Assigned task
Write out the data exactly from its first line onward, ending with the line in which "Illustrators (I) (145, 693)" appears.

Start of Working data

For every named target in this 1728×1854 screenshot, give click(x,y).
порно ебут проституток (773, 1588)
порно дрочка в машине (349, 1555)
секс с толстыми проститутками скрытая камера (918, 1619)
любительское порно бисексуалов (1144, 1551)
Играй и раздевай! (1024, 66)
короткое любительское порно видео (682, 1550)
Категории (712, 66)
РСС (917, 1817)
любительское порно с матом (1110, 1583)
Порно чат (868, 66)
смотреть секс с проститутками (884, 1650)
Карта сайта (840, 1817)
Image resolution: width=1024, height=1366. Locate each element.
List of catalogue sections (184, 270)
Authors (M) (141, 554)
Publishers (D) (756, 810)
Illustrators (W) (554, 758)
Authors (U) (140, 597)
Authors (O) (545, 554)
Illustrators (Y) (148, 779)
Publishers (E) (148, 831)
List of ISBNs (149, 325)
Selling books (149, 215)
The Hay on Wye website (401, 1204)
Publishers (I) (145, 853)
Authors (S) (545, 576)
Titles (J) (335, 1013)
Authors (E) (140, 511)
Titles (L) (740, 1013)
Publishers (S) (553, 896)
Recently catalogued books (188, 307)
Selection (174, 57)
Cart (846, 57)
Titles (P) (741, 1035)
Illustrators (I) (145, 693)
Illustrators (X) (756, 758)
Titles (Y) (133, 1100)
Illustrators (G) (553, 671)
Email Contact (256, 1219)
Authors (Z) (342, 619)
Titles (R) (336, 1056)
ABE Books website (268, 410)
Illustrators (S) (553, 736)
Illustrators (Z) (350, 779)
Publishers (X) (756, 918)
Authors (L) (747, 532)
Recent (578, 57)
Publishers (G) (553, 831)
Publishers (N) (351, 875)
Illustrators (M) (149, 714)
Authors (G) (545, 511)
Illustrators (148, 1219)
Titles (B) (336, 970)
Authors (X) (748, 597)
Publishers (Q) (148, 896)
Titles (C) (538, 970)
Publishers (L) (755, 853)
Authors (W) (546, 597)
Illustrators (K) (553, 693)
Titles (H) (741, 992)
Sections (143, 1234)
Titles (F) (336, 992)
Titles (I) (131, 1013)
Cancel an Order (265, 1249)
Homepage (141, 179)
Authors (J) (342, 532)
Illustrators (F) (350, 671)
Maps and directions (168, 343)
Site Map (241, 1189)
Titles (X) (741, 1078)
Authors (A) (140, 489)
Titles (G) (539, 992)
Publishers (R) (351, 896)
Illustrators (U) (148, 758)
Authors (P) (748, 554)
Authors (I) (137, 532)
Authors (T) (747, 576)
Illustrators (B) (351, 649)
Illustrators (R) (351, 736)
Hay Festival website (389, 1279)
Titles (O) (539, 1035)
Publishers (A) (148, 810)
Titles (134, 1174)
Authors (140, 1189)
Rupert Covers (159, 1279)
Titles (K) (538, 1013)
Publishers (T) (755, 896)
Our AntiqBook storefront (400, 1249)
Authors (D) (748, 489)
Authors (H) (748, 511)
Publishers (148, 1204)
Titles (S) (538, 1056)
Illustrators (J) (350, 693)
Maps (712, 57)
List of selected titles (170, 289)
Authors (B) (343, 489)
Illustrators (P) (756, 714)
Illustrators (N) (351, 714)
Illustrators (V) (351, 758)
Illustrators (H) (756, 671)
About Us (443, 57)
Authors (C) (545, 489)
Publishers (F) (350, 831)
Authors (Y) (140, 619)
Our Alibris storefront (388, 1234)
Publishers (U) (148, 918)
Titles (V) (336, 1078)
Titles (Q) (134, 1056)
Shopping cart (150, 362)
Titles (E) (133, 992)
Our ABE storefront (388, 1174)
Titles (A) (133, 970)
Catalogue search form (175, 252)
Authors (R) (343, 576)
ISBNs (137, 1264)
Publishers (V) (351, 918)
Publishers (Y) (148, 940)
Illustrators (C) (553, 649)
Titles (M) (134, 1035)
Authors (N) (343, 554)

End of Working data

Worked solution
For every named target in this 1728×1854 screenshot, give click(x,y).
порно ебут проституток (773, 1588)
порно дрочка в машине (349, 1555)
секс с толстыми проститутками скрытая камера (918, 1619)
любительское порно бисексуалов (1144, 1551)
Играй и раздевай! (1024, 66)
короткое любительское порно видео (682, 1550)
Категории (712, 66)
РСС (917, 1817)
любительское порно с матом (1110, 1583)
Порно чат (868, 66)
смотреть секс с проститутками (884, 1650)
Карта сайта (840, 1817)
Image resolution: width=1024, height=1366. Locate each element.
List of catalogue sections (184, 270)
Authors (M) (141, 554)
Publishers (D) (756, 810)
Illustrators (W) (554, 758)
Authors (U) (140, 597)
Authors (O) (545, 554)
Illustrators (Y) (148, 779)
Publishers (E) (148, 831)
List of ISBNs (149, 325)
Selling books (149, 215)
The Hay on Wye website (401, 1204)
Publishers (I) (145, 853)
Authors (S) (545, 576)
Titles (J) (335, 1013)
Authors (E) (140, 511)
Titles (L) (740, 1013)
Publishers (S) (553, 896)
Recently catalogued books (188, 307)
Selection (174, 57)
Cart (846, 57)
Titles (P) (741, 1035)
Illustrators (I) (145, 693)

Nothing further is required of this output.